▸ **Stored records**
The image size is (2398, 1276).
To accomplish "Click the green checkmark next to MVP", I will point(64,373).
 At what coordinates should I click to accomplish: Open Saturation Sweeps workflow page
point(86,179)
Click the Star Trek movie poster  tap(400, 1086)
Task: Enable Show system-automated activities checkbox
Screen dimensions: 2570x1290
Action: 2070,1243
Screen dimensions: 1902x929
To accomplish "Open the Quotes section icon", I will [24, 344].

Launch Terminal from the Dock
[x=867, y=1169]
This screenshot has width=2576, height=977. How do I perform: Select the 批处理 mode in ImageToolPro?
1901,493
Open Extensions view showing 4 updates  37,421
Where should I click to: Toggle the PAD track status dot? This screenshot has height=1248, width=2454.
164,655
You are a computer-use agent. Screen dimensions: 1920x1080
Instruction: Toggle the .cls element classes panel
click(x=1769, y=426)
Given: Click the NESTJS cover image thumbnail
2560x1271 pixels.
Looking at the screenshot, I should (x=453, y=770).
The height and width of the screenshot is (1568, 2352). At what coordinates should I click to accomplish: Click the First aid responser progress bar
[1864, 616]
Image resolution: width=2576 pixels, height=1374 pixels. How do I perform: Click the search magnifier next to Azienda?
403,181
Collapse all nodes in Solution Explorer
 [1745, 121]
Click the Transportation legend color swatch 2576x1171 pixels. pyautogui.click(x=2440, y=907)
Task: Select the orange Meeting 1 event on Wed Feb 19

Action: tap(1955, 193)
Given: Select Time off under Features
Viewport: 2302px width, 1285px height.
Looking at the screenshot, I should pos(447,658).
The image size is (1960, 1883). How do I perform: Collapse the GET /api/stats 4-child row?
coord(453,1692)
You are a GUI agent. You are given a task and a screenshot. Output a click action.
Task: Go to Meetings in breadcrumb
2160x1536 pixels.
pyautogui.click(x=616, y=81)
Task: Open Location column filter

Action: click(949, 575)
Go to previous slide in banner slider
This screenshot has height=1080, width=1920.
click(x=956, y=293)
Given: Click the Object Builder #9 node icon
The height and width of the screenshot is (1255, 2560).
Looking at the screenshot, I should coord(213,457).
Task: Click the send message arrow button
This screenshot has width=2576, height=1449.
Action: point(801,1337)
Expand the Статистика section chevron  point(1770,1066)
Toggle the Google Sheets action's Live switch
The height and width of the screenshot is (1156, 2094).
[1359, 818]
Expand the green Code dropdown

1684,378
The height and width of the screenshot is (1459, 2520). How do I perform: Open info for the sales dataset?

▸ **Task instructions**
The string "section" appears on some lines of the data above; report how many such lines there are, as a bare number.

▸ **Your solution**
2